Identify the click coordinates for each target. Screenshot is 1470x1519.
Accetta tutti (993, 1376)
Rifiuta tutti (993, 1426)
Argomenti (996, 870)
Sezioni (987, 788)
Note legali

____

Restate every line of the data above exactly as it was written.

Identify the click coordinates for each target. Screenshot is 1470x1519.
Accetta tutti (993, 1376)
Rifiuta tutti (993, 1426)
Argomenti (996, 870)
Sezioni (987, 788)
Note legali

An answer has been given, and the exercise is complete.